■ Exercise
Repeat the listing below line by line, exactly, leaving its pictures behind.

==========

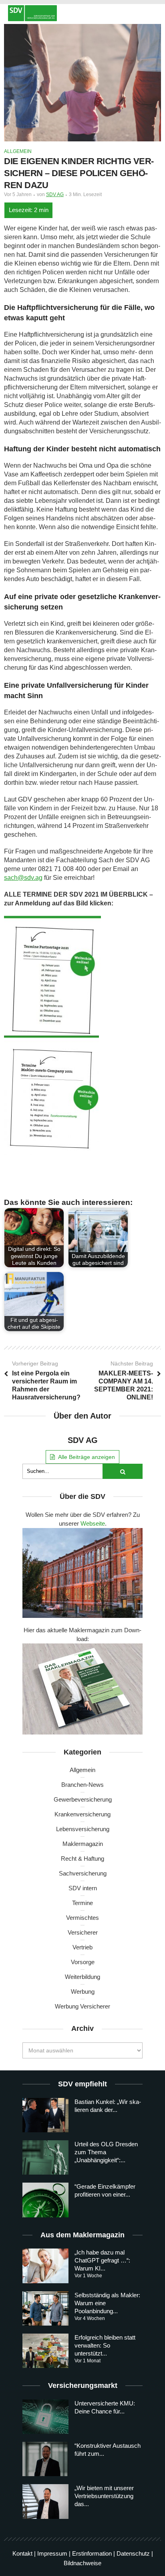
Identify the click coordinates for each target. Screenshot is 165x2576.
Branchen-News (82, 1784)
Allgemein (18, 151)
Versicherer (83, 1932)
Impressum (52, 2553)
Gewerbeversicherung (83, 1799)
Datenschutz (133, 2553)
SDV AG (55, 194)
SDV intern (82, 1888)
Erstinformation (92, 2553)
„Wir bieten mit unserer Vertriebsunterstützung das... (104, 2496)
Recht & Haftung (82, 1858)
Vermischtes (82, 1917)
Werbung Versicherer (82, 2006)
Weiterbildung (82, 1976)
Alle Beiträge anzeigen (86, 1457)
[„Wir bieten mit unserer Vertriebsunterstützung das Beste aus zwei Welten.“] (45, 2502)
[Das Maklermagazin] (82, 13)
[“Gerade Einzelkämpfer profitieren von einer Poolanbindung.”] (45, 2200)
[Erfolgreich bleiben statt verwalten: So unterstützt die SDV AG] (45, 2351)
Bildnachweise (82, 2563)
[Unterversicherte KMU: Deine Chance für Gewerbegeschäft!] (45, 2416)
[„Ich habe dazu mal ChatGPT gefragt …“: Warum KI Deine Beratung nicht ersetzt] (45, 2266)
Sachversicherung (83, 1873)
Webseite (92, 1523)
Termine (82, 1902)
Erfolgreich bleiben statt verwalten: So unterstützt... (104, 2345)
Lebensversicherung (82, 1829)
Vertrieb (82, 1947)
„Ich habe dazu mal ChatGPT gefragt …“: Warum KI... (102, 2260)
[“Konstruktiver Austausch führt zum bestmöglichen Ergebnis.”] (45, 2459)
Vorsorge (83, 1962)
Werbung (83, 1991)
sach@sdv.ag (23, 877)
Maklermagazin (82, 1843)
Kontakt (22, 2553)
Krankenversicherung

==========

■ Solution
Identify the click coordinates for each target. Screenshot is 165x2576.
Branchen-News (82, 1784)
Allgemein (18, 151)
Versicherer (83, 1932)
Impressum (52, 2553)
Gewerbeversicherung (83, 1799)
Datenschutz (133, 2553)
SDV AG (55, 194)
SDV intern (82, 1888)
Erstinformation (92, 2553)
„Wir bieten mit unserer Vertriebsunterstützung das... (104, 2496)
Recht & Haftung (82, 1858)
Vermischtes (82, 1917)
Werbung Versicherer (82, 2006)
Weiterbildung (82, 1976)
Alle Beiträge anzeigen (86, 1457)
[„Wir bieten mit unserer Vertriebsunterstützung das Beste aus zwei Welten.“] (45, 2502)
[Das Maklermagazin] (82, 13)
[“Gerade Einzelkämpfer profitieren von einer Poolanbindung.”] (45, 2200)
[Erfolgreich bleiben statt verwalten: So unterstützt die SDV AG] (45, 2351)
Bildnachweise (82, 2563)
[Unterversicherte KMU: Deine Chance für Gewerbegeschäft!] (45, 2416)
[„Ich habe dazu mal ChatGPT gefragt …“: Warum KI Deine Beratung nicht ersetzt] (45, 2266)
Sachversicherung (83, 1873)
Webseite (92, 1523)
Termine (82, 1902)
Erfolgreich bleiben statt verwalten: So unterstützt... (104, 2345)
Lebensversicherung (82, 1829)
Vertrieb (82, 1947)
„Ich habe dazu mal ChatGPT gefragt …“: Warum KI... (102, 2260)
[“Konstruktiver Austausch führt zum bestmöglichen Ergebnis.”] (45, 2459)
Vorsorge (83, 1962)
Werbung (83, 1991)
sach@sdv.ag (23, 877)
Maklermagazin (82, 1843)
Kontakt (22, 2553)
Krankenversicherung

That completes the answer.